## [Exercise goal]
Copy out the lines of the listing from the one containing "The height and" onward, through the last, without altering any.

## [Dataset content]
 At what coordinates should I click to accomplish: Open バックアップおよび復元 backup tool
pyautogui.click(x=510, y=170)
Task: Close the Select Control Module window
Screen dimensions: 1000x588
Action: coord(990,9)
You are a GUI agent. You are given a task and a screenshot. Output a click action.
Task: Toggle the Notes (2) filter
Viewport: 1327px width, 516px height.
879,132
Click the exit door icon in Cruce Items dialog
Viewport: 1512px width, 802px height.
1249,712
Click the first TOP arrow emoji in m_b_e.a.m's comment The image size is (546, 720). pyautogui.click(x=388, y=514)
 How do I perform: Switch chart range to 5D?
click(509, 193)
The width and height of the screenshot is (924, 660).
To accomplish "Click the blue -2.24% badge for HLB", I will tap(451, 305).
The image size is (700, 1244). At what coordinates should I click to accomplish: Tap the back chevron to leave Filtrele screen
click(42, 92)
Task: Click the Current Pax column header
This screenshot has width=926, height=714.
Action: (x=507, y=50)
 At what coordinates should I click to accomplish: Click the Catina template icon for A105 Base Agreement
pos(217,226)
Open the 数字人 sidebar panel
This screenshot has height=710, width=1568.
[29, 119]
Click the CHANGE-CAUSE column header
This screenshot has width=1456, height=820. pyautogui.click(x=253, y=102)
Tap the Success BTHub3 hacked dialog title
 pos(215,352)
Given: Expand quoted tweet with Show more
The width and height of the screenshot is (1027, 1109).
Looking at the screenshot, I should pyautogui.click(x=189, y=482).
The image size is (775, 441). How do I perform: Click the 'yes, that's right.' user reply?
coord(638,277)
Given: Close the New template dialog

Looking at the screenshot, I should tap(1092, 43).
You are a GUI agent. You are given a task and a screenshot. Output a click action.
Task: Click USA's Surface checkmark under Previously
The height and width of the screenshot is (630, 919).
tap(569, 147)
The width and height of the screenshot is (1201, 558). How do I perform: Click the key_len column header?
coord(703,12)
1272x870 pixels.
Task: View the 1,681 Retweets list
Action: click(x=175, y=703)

## [Output of the exercise]
The height and width of the screenshot is (630, 919).
tap(569, 147)
The width and height of the screenshot is (1201, 558). How do I perform: Click the key_len column header?
coord(703,12)
1272x870 pixels.
Task: View the 1,681 Retweets list
Action: click(x=175, y=703)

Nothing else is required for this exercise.